> [Task brief] Copy every one of the records below word for word.
········
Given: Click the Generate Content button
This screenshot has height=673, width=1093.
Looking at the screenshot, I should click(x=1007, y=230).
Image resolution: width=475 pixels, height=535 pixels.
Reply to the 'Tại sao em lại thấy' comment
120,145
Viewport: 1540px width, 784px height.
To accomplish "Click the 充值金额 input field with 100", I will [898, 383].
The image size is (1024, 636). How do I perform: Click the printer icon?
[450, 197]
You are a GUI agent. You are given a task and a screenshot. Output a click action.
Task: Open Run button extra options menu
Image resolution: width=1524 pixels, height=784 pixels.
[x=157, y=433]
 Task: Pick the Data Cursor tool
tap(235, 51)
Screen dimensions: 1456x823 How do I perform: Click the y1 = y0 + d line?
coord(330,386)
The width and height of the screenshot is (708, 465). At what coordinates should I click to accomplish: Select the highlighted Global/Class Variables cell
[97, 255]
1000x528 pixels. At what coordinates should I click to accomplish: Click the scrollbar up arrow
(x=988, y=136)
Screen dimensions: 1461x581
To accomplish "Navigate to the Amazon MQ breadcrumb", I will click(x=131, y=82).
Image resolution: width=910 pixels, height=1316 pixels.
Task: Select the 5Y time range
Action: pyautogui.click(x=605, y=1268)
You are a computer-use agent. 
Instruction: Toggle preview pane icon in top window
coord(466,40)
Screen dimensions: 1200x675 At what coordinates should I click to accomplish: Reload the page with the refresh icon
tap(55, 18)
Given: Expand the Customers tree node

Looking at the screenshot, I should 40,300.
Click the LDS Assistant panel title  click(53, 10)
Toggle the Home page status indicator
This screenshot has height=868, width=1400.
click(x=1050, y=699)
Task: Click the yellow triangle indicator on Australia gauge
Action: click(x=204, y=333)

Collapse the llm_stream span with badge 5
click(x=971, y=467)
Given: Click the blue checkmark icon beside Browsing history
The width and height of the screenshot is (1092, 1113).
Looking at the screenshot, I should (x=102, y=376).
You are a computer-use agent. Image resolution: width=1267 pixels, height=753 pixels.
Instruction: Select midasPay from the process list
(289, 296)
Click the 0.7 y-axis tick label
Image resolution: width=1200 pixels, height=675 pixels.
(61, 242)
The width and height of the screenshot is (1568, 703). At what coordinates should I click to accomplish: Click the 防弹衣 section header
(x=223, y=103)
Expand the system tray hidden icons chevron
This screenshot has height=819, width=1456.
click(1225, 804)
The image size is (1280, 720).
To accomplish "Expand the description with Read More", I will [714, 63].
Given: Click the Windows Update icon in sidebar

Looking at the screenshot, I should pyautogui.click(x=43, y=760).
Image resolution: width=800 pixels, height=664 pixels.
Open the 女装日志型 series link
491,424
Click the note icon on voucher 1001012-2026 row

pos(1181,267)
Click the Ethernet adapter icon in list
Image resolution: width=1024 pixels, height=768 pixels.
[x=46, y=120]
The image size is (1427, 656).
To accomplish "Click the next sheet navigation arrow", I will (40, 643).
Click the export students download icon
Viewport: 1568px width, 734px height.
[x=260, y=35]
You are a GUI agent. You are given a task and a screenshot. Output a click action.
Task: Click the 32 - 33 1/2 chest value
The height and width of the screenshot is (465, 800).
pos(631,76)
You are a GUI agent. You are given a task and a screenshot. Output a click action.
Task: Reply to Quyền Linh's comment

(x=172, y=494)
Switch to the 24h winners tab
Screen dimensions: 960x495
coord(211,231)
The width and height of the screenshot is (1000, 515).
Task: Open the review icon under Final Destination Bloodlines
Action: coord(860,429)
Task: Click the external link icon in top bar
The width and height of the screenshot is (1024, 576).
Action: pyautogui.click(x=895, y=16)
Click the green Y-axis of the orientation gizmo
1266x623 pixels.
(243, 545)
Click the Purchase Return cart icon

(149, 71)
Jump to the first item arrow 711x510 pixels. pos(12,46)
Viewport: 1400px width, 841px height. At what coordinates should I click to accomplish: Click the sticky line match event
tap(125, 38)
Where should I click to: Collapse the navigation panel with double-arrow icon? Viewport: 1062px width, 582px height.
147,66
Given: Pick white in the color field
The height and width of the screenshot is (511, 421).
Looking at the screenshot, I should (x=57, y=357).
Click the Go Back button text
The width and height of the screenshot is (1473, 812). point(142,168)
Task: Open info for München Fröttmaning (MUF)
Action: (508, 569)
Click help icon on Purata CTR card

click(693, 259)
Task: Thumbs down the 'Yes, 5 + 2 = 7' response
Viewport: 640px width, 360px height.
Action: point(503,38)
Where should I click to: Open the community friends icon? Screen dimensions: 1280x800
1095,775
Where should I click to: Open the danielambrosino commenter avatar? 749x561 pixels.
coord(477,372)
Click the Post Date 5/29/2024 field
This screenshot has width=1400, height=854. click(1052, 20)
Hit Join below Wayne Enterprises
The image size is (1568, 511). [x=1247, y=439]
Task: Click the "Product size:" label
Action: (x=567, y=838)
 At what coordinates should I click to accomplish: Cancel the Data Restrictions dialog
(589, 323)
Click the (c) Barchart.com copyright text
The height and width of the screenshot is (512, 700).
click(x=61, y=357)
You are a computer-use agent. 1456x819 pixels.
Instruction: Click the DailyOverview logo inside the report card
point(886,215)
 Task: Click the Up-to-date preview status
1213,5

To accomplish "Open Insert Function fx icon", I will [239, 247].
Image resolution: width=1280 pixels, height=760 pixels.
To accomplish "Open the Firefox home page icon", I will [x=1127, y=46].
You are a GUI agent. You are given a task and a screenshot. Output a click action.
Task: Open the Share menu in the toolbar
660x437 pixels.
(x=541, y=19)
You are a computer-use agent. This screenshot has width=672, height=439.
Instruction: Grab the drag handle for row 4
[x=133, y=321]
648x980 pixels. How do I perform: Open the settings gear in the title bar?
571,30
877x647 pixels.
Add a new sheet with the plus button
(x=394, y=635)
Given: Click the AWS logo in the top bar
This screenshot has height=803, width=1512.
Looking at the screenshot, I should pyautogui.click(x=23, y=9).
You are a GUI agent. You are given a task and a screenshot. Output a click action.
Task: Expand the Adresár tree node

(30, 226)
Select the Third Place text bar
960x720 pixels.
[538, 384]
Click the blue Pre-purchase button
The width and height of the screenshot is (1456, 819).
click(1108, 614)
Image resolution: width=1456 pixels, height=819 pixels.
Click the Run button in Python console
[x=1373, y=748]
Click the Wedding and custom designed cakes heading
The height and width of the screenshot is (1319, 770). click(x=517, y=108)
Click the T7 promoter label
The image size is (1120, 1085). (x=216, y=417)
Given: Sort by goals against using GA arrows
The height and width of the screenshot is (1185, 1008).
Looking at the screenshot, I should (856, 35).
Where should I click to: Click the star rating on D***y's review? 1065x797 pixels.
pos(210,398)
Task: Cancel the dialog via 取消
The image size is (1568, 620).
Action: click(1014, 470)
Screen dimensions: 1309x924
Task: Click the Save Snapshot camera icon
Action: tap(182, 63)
········
> [Output of the exercise]
Given: Click the Generate Content button
This screenshot has height=673, width=1093.
Looking at the screenshot, I should click(x=1007, y=230).
Image resolution: width=475 pixels, height=535 pixels.
Reply to the 'Tại sao em lại thấy' comment
120,145
Viewport: 1540px width, 784px height.
To accomplish "Click the 充值金额 input field with 100", I will [898, 383].
The image size is (1024, 636). How do I perform: Click the printer icon?
[450, 197]
You are a GUI agent. You are given a task and a screenshot. Output a click action.
Task: Open Run button extra options menu
Image resolution: width=1524 pixels, height=784 pixels.
[x=157, y=433]
 Task: Pick the Data Cursor tool
tap(235, 51)
Screen dimensions: 1456x823 How do I perform: Click the y1 = y0 + d line?
coord(330,386)
The width and height of the screenshot is (708, 465). At what coordinates should I click to accomplish: Select the highlighted Global/Class Variables cell
[97, 255]
1000x528 pixels. At what coordinates should I click to accomplish: Click the scrollbar up arrow
(x=988, y=136)
Screen dimensions: 1461x581
To accomplish "Navigate to the Amazon MQ breadcrumb", I will click(x=131, y=82).
Image resolution: width=910 pixels, height=1316 pixels.
Task: Select the 5Y time range
Action: pyautogui.click(x=605, y=1268)
You are a computer-use agent. 
Instruction: Toggle preview pane icon in top window
coord(466,40)
Screen dimensions: 1200x675 At what coordinates should I click to accomplish: Reload the page with the refresh icon
tap(55, 18)
Given: Expand the Customers tree node

Looking at the screenshot, I should 40,300.
Click the LDS Assistant panel title  click(53, 10)
Toggle the Home page status indicator
This screenshot has height=868, width=1400.
click(x=1050, y=699)
Task: Click the yellow triangle indicator on Australia gauge
Action: click(x=204, y=333)

Collapse the llm_stream span with badge 5
click(x=971, y=467)
Given: Click the blue checkmark icon beside Browsing history
The width and height of the screenshot is (1092, 1113).
Looking at the screenshot, I should (x=102, y=376).
You are a computer-use agent. Image resolution: width=1267 pixels, height=753 pixels.
Instruction: Select midasPay from the process list
(289, 296)
Click the 0.7 y-axis tick label
Image resolution: width=1200 pixels, height=675 pixels.
(61, 242)
The width and height of the screenshot is (1568, 703). At what coordinates should I click to accomplish: Click the 防弹衣 section header
(x=223, y=103)
Expand the system tray hidden icons chevron
This screenshot has height=819, width=1456.
click(1225, 804)
The image size is (1280, 720).
To accomplish "Expand the description with Read More", I will [714, 63].
Given: Click the Windows Update icon in sidebar

Looking at the screenshot, I should pyautogui.click(x=43, y=760).
Image resolution: width=800 pixels, height=664 pixels.
Open the 女装日志型 series link
491,424
Click the note icon on voucher 1001012-2026 row

pos(1181,267)
Click the Ethernet adapter icon in list
Image resolution: width=1024 pixels, height=768 pixels.
[x=46, y=120]
The image size is (1427, 656).
To accomplish "Click the next sheet navigation arrow", I will (40, 643).
Click the export students download icon
Viewport: 1568px width, 734px height.
[x=260, y=35]
You are a GUI agent. You are given a task and a screenshot. Output a click action.
Task: Click the 32 - 33 1/2 chest value
The height and width of the screenshot is (465, 800).
pos(631,76)
You are a GUI agent. You are given a task and a screenshot. Output a click action.
Task: Reply to Quyền Linh's comment

(x=172, y=494)
Switch to the 24h winners tab
Screen dimensions: 960x495
coord(211,231)
The width and height of the screenshot is (1000, 515).
Task: Open the review icon under Final Destination Bloodlines
Action: coord(860,429)
Task: Click the external link icon in top bar
The width and height of the screenshot is (1024, 576).
Action: pyautogui.click(x=895, y=16)
Click the green Y-axis of the orientation gizmo
1266x623 pixels.
(243, 545)
Click the Purchase Return cart icon

(149, 71)
Jump to the first item arrow 711x510 pixels. pos(12,46)
Viewport: 1400px width, 841px height. At what coordinates should I click to accomplish: Click the sticky line match event
tap(125, 38)
Where should I click to: Collapse the navigation panel with double-arrow icon? Viewport: 1062px width, 582px height.
147,66
Given: Pick white in the color field
The height and width of the screenshot is (511, 421).
Looking at the screenshot, I should (x=57, y=357).
Click the Go Back button text
The width and height of the screenshot is (1473, 812). point(142,168)
Task: Open info for München Fröttmaning (MUF)
Action: (508, 569)
Click help icon on Purata CTR card

click(693, 259)
Task: Thumbs down the 'Yes, 5 + 2 = 7' response
Viewport: 640px width, 360px height.
Action: point(503,38)
Where should I click to: Open the community friends icon? Screen dimensions: 1280x800
1095,775
Where should I click to: Open the danielambrosino commenter avatar? 749x561 pixels.
coord(477,372)
Click the Post Date 5/29/2024 field
This screenshot has width=1400, height=854. click(1052, 20)
Hit Join below Wayne Enterprises
The image size is (1568, 511). [x=1247, y=439]
Task: Click the "Product size:" label
Action: (x=567, y=838)
 At what coordinates should I click to accomplish: Cancel the Data Restrictions dialog
(589, 323)
Click the (c) Barchart.com copyright text
The height and width of the screenshot is (512, 700).
click(x=61, y=357)
You are a computer-use agent. 1456x819 pixels.
Instruction: Click the DailyOverview logo inside the report card
point(886,215)
 Task: Click the Up-to-date preview status
1213,5

To accomplish "Open Insert Function fx icon", I will [239, 247].
Image resolution: width=1280 pixels, height=760 pixels.
To accomplish "Open the Firefox home page icon", I will [x=1127, y=46].
You are a GUI agent. You are given a task and a screenshot. Output a click action.
Task: Open the Share menu in the toolbar
660x437 pixels.
(x=541, y=19)
You are a computer-use agent. This screenshot has width=672, height=439.
Instruction: Grab the drag handle for row 4
[x=133, y=321]
648x980 pixels. How do I perform: Open the settings gear in the title bar?
571,30
877x647 pixels.
Add a new sheet with the plus button
(x=394, y=635)
Given: Click the AWS logo in the top bar
This screenshot has height=803, width=1512.
Looking at the screenshot, I should pyautogui.click(x=23, y=9).
You are a GUI agent. You are given a task and a screenshot. Output a click action.
Task: Expand the Adresár tree node

(30, 226)
Select the Third Place text bar
960x720 pixels.
[538, 384]
Click the blue Pre-purchase button
The width and height of the screenshot is (1456, 819).
click(1108, 614)
Image resolution: width=1456 pixels, height=819 pixels.
Click the Run button in Python console
[x=1373, y=748]
Click the Wedding and custom designed cakes heading
The height and width of the screenshot is (1319, 770). click(x=517, y=108)
Click the T7 promoter label
The image size is (1120, 1085). (x=216, y=417)
Given: Sort by goals against using GA arrows
The height and width of the screenshot is (1185, 1008).
Looking at the screenshot, I should (856, 35).
Where should I click to: Click the star rating on D***y's review? 1065x797 pixels.
pos(210,398)
Task: Cancel the dialog via 取消
The image size is (1568, 620).
Action: click(1014, 470)
Screen dimensions: 1309x924
Task: Click the Save Snapshot camera icon
Action: tap(182, 63)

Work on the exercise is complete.